Anyway, to answer your question. Simply put, the League has very deliberate found family dynamics. I think that’s the reason why so many fans warmed up to them once they actually got an arc of their own. Cause they’re not just cruel bad guys, they’re complex and layered individuals fighting for things that we can actually empathize with, and whose struggles that make them grow closer to each other are always portrayed on screen with lots of depth.
Basically, the Lov is set up as a group of outcasts - all the people that don’t fit in hero society or who for one reason or another fell through the cracks. Putting aside guys like Muscular, Moonfish and Mustard, who were all some degree of unsympathetic (and in fact were removed from the core League early on), everyone is pretty much a victim of their circumstances. Not only that, but they also are often part of some kind of marginalized group.
(from here on, I talk about manga events so please keep that in mind if you don’t wanna get spoilers)
Starting from Shigaraki, he was the son of a strictly controlling patriarch first and later became the brainwashed heir to a crime empire. He was gaslighted into believing he exists to destroy and kept away from human touch for all his formative years.

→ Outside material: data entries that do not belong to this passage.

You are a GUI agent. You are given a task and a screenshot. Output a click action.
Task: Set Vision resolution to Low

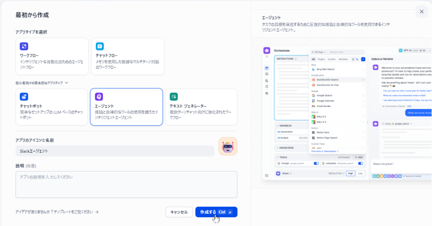(360, 173)
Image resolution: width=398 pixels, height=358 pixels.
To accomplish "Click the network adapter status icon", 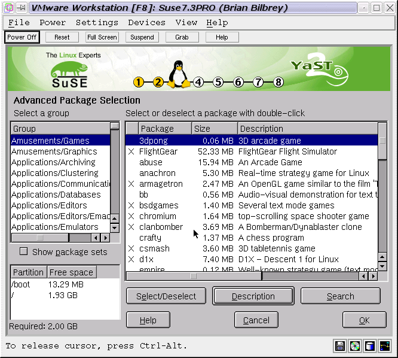I will (385, 345).
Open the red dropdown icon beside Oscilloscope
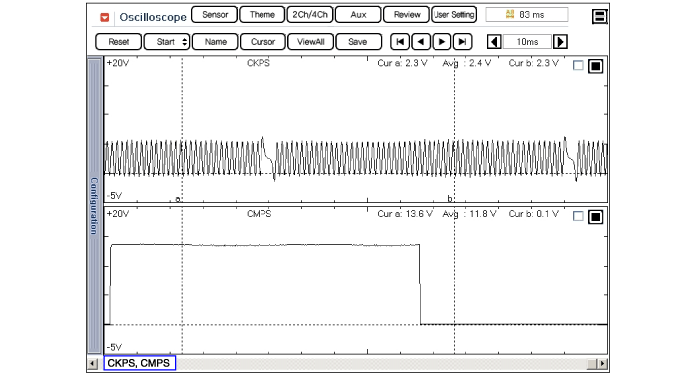The image size is (696, 376). coord(104,17)
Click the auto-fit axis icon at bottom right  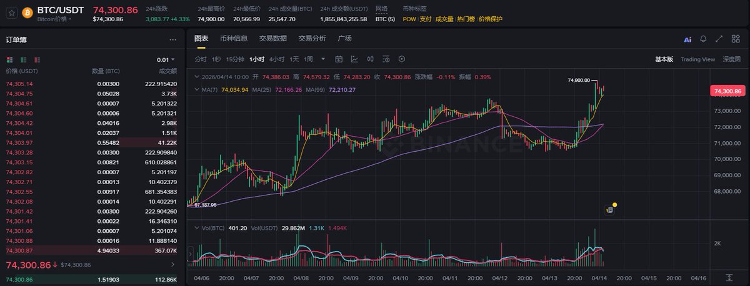pyautogui.click(x=729, y=277)
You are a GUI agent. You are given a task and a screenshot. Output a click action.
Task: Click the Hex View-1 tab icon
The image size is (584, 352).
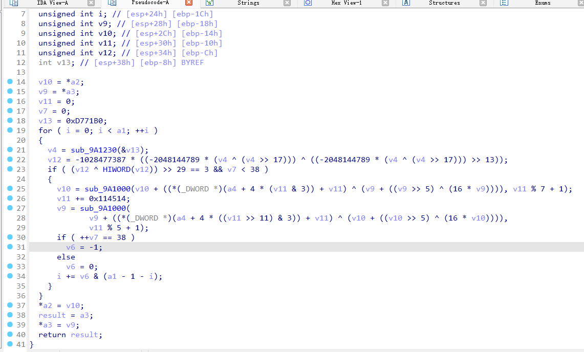click(x=308, y=3)
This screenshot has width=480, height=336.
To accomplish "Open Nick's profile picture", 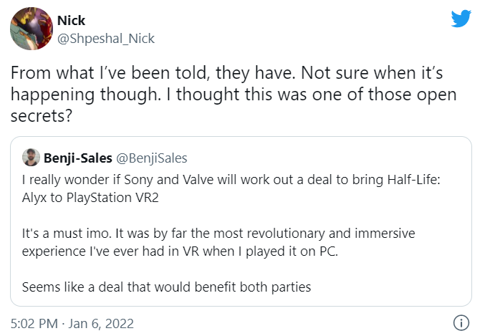I will click(x=32, y=29).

There’s Toga who was called monstrous by her own family, who couldn’t understand her fascination for blood and her wish to explore a part of her identity, her quirk.
There’s Dabi, whose disability brings new focus to the theme of quirk incompatibility with one's body. His backstory has yet to be confirmed, but he also so very clearly holds a grudge against heroes as rescuers, because he wasn’t saved.

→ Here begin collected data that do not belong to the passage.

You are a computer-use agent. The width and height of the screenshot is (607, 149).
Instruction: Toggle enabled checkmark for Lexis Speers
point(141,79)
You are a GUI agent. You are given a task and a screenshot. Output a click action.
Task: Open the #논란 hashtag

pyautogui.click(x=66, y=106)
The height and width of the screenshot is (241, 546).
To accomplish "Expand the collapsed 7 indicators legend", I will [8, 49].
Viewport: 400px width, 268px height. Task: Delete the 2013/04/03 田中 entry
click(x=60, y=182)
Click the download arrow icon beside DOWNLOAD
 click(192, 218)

There’s Twice who dropped out from school at 16 to work to sustain himself when he lost his family, and who was pushed into villainy by a series of misfortunes ranging from poverty, loneliness, and lack of empathy from the law enforcers who saddled him with an unfair criminal record.
There’s Spinner who was a hikikomori (a shut-in) because the prejudice and hate he suffered as a heteromorph (and as a weak one to boot) made him lose all aspirations in life and fall in a depressive slump.
There’s Magne, a trans woman who experienced discrimination, who became a villain to fight for a world that would accept her for who she was.
There’s Kurogiri who should’ve never ended up the way he did, if only people had paid more attention to youths and how to better pace their development to wait until they were ready to take on dangerous situations.
And there’s Compress… Admittedly we don’t know much about him, but allegedly lost status or wealth, since he pretty much still acts like it.  
The reason behind this wordy introduction is simple. The League is where all these mismatched people found a place to belong, a group of individuals who were equally broken or equally determined to lash out against the establishment that ruined their life and then didn't help them when they most needed it. One thing I find interesting about them is that despite the fact that they did have a goal at the beginning of the story, it has changed and evolved with time, the longer they spent with each other and got challenged by their losses.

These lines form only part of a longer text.